5%), haematological malignancies (n = 3; 7%), skin carcinoma (n = 3; 7%) and thyroid cancer (n = 1; 2.5%). The majority of GISTs occurred in stomach (64%) and small intestine (31%), with rare occurrence in rectum (2.5%) or esophagus (2.5%). In 78%, GIST were asymptomatic and were accidentally found during diagnostic or therapeutic procedures for associated malignancies. GIST’s size ranged from 0.1 cm to 9 cm (mean size: 2.3 cm) and all of them FK866 concentration had a low (<5/50 HPFs) or no mitotic rate. CD117 was expressed in 84% and CD34 in 67%. Thirty tumors (84%) were of no- very low- or low-risk and six tumors of intermediate.
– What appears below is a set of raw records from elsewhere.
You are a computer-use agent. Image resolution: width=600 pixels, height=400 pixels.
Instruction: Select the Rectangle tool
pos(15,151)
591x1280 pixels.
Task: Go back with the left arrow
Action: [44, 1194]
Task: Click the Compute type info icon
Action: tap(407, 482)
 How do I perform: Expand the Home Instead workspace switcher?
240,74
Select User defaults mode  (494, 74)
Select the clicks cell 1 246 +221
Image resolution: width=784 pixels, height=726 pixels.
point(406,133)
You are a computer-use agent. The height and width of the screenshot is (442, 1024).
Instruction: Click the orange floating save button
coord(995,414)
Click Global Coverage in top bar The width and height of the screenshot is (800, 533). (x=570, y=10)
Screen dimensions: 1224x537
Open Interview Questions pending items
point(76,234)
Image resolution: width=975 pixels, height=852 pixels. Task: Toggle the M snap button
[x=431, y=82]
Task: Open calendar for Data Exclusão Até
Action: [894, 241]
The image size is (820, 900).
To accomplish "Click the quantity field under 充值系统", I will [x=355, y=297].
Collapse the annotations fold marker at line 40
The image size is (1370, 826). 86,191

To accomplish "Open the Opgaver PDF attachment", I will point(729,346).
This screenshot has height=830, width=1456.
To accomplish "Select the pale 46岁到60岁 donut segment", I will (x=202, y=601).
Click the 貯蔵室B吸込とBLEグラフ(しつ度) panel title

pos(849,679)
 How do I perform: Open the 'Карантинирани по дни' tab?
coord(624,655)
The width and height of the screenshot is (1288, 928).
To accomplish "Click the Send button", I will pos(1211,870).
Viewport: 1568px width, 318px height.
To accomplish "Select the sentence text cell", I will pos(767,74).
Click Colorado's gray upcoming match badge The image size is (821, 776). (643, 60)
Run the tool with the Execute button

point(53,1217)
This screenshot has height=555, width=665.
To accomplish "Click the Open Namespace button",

Imatinib
mesylate was administered to 2 patients. During follow-up (range 3–140 months, mean: 62 months), one patient suffered from distant metastases of GIST. Seven patients (19%) died of associated malignancies and three patients (8%) of other non-tumor-associated cause, but noone died of GIST. Conclusion: The coexistence of GIST with other malignancies is higher than Dabrafenib mw previously reported and should draw attention of clinicians towards these incidental findings. Little
is known about the possible common origin of GIST and associated malignancies. The prognosis in these patients is usually determined by the other malignancy and not significantly influenced by the GIST. Therefore treatment algorithms should be focused on the prognostically relevant malignancy. Key Word(s): 1. GIST; 2. malignancy; 3. imatinib mesylate; 4. coexistence; Presenting Author: HUAN-FA HSIEH Additional Authors: CHENG-HSIANG HSU, CHI-TIEN LIU, WAI-SANG KUAN Corresponding Author: HUAN-FA HSIEH Affiliations: Yeezen General Hospital Objective: Neuroendocrine tumor (NET) of gastrointestinal tract is a very rare, difficult
and confusing tumor to diagnosis, particularly in early asymptomatic stage. The nomenclature is also complicated until 2010 when WHO divided the NETs into 5 categories: well-differentiated endocrine tumors (Grade 1, carcinoid), well-differentiated (Grade 2) endocrine carcinomas, poorly-differentiated endocrine (grade 3, small cell) carcinomas, mixed endocrine-exocrine tumors, and tumor like lesions. Gastrointestinal stromal tumor (GIST) is also a very rare and relatively click here new diagnostic entity that has been the focus of considerable clinical and laboratory research in the last 10 years. Both NET and GIST are usually subclinical and asymptomatic when they are small-sized. Herein we report a case with perforated peptic ulcer (PPU) who had these two extremely rare tumors coexisting near the gastric pylorus. Methods: This 80-year-old male who had long-term history of NIDDM, HCVD, PUD and cervical spondylosis, underwent emergently exploratory laparotomy for PPU with hemorrhage. Hemigastrectomy with Billroth No-II anastomosis and tube duodenostomy was carried out due to markable deformity of pylorus and a 2-cm blowout perforation at duodenal bulb.